▸ PROBLEM STATEMENT:
Format the data below as a JSON list of strings, one string per line with blank lines omitted, beginning at the first line and ending with the line that contains "pyautogui.click(x=282, y=529)". Include only these lines.

-- start of RECORDS FOR THIS EXERCISE --

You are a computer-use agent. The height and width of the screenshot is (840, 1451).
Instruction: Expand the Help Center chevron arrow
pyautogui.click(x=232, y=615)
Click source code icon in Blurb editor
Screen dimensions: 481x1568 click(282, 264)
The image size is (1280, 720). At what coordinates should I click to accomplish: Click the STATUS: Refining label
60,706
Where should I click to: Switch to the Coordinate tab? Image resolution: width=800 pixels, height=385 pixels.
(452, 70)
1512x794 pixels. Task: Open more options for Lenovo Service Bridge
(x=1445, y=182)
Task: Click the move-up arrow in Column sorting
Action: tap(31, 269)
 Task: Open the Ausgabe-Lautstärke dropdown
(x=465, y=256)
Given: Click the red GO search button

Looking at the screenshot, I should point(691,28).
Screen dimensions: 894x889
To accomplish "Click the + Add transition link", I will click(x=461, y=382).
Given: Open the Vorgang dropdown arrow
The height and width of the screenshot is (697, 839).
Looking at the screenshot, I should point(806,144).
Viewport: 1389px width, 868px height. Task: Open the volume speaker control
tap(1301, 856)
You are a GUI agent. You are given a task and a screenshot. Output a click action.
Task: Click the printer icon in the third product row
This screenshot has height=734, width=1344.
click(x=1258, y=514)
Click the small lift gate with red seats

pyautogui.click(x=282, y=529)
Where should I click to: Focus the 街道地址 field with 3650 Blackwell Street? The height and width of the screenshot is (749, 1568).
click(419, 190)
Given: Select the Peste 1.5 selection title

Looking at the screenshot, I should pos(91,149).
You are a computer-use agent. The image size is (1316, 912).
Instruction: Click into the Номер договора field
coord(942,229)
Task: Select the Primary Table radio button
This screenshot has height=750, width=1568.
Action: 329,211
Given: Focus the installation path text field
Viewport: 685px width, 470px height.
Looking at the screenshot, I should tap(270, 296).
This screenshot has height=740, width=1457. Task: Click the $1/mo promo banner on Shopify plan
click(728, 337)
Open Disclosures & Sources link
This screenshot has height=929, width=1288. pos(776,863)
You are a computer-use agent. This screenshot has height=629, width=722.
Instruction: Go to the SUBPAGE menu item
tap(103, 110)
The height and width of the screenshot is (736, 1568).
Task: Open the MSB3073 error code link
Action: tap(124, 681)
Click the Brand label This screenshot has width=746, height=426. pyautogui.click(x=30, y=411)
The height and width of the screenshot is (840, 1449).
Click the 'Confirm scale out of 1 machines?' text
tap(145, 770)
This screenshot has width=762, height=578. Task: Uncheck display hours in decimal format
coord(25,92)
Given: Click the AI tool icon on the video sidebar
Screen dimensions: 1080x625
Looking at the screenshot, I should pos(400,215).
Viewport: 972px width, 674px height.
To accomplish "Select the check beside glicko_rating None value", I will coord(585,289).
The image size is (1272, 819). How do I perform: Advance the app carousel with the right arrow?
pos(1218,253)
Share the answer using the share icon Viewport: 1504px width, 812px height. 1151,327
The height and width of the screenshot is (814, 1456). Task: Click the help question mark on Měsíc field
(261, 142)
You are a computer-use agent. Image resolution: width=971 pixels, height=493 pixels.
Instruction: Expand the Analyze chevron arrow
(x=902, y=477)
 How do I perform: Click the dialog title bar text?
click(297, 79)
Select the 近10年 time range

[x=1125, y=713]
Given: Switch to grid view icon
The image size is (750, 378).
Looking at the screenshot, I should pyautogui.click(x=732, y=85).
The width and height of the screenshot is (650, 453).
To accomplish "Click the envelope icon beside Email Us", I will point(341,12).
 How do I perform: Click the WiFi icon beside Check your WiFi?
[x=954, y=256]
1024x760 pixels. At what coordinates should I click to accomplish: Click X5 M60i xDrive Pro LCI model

-- end of RECORDS FOR THIS EXERCISE --

▸ THE SOLUTION:
[
  "You are a computer-use agent. The height and width of the screenshot is (840, 1451).",
  "Instruction: Expand the Help Center chevron arrow",
  "pyautogui.click(x=232, y=615)",
  "Click source code icon in Blurb editor",
  "Screen dimensions: 481x1568 click(282, 264)",
  "The image size is (1280, 720). At what coordinates should I click to accomplish: Click the STATUS: Refining label",
  "60,706",
  "Where should I click to: Switch to the Coordinate tab? Image resolution: width=800 pixels, height=385 pixels.",
  "(452, 70)",
  "1512x794 pixels. Task: Open more options for Lenovo Service Bridge",
  "(x=1445, y=182)",
  "Task: Click the move-up arrow in Column sorting",
  "Action: tap(31, 269)",
  " Task: Open the Ausgabe-Lautstärke dropdown",
  "(x=465, y=256)",
  "Given: Click the red GO search button",
  "Looking at the screenshot, I should point(691,28).",
  "Screen dimensions: 894x889",
  "To accomplish \"Click the + Add transition link\", I will click(x=461, y=382).",
  "Given: Open the Vorgang dropdown arrow",
  "The height and width of the screenshot is (697, 839).",
  "Looking at the screenshot, I should point(806,144).",
  "Viewport: 1389px width, 868px height. Task: Open the volume speaker control",
  "tap(1301, 856)",
  "You are a GUI agent. You are given a task and a screenshot. Output a click action.",
  "Task: Click the printer icon in the third product row",
  "This screenshot has height=734, width=1344.",
  "click(x=1258, y=514)",
  "Click the small lift gate with red seats",
  "pyautogui.click(x=282, y=529)"
]